To share this work-in-progress, start by downloading and installing the Cloudflare Tunnel daemon, cloudflared. On Mac, you can do so by running the following brew command. If you do not have Homebrew, follow the documentation to install it.

$ brew install cloudflare/cloudflare/cloudflared

Once installed, run the following command in your Terminal to authenticate this instance of cloudflared into your Cloudflare account.

$ cloudflared login

The command will launch a browser window and prompt you to login with your Cloudflare account. Choose a website that you have added into your Cloudflare account. The website selected does not need to be the website where the environment will be made available.

Once you click one of the sites in your account, Cloudflare will download a certificate file to authenticate this instance of cloudflared. You can now use cloudflared to control Cloudflare Tunnel connections in your Cloudflare account.

Download Cert

​​ Create a Tunnel

You can now create a Tunnel that will connect cloudflared to Cloudflare’s edge. You’ll configure the details of that Tunnel in the next step.

Run the following command to create a Tunnel. You can replace new-website with any name that you choose.

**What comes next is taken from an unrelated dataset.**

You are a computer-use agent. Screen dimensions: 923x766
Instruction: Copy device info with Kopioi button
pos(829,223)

$ cloudflared tunnel create new-website

Cloudflare will create the Tunnel with that name and generate an ID and credentials file for that Tunnel.

New Tunnel

​​ Configure cloudflared

You can now configure cloudflared to route traffic to your local development environment. You can use a configuration file to do so, which makes it easier to start cloudflared in the future.

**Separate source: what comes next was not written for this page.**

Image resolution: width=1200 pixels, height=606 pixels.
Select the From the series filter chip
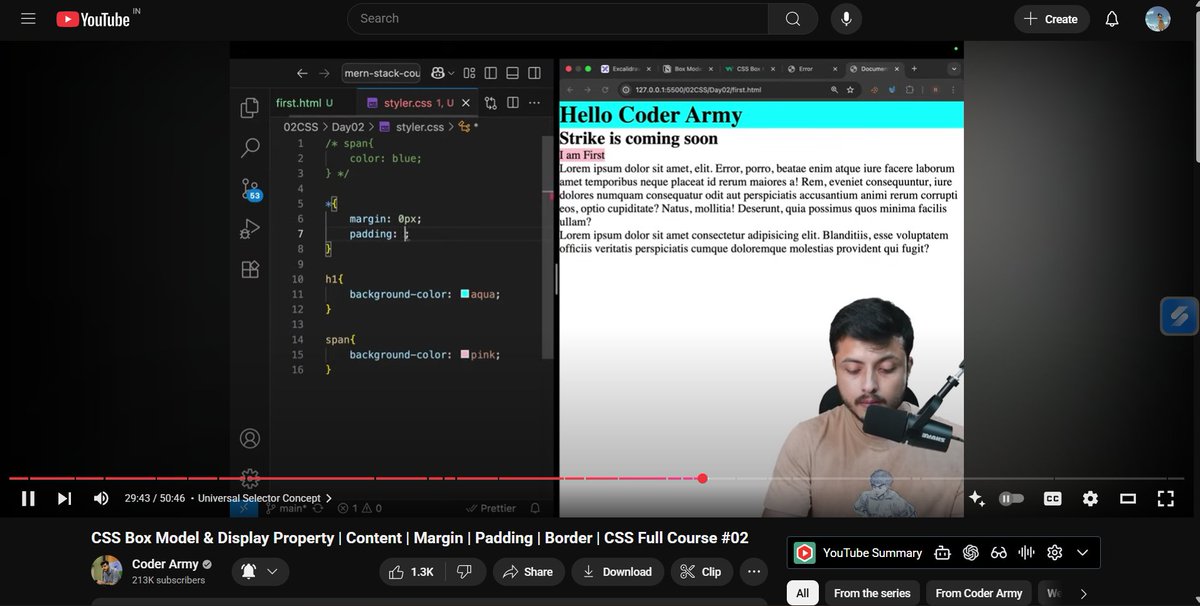pos(871,593)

By default, cloudflared expects the configuration file at a specific location: ~/.cloudflared/config.yml. You can modify this location if you want. For this example, we’ll keep the default. Create or edit your configuration file using a text editor.

$ vim ~/.cloudflared/config.yml

The url value is the destination where the new website is available locally. The tunnel and credentials-file value can be copied from the output of the last command where you created the Tunnel.

url: http://localhost:1313
tunnel: 5157d321-5933-4b30-938b-d889ca87e11b
credentials-file: /Users/username/.cloudflared/5157d321-5933-4b30-938b-d889ca87e11b.json

​​ Run Cloudflare Tunnel

At this point, you have created and configured your Cloudflare Tunnel connection. You can now run the Tunnel to create connections to Cloudflare’s edge. Those connections will not respond to traffic, yet. You’ll add DNS records in the next step to share the resource across the Internet.

$ cloudflared tunnel run

​​ Create DNS records

You can now route traffic to your Tunnel, and on to your local server, using Cloudflare DNS. Visit the Cloudflare dashboard, select a website, and click on the DNS tab.

Click Add record and choose CNAME. In the Name field, add the name of the subdomain of your new site. In the Content field, paste the ID of your Tunnel created earlier and append cfargotunnel.com.

5157d321-5933-4b30-938b-d889ca87e11b.cfargotunnel.com

Add DNS

Once saved, you can share the subdomain created and visitors can reach your local web server environment.

Alternatively, you can create a DNS record from cloudflared directly. To do so, run the following command, replacing the UUID value and DNS record with your own equivalents.

$ cloudflared tunnel route dns 5157d321-5933-4b30-938b-d889ca87e11b new-website.mopacthedog.com

​​ Optional: Add a Zero Trust policy

When you create the DNS record, any visitor will be able to view that new site. You can restrict the audience to certain users by adding a rule in Cloudflare Access. You can also build this Access rule before creating the DNS record so that the site is never accessible to the rest of the Internet.

Before you build the rule, you’ll need to follow these instructions to set up Cloudflare Access in your account.

  1. Once enabled, navigate to the Applications page in the Zero Trust dashboard.

  2. Click Add an application.

  3. Choose self-hosted from the options presented.

  4. In the policy builder, add the subdomain of your new DNS record that represents your Cloudflare Tunnel connection.

    Add subdomain in the policy builder

    You can then add rules to determine who can reach the site.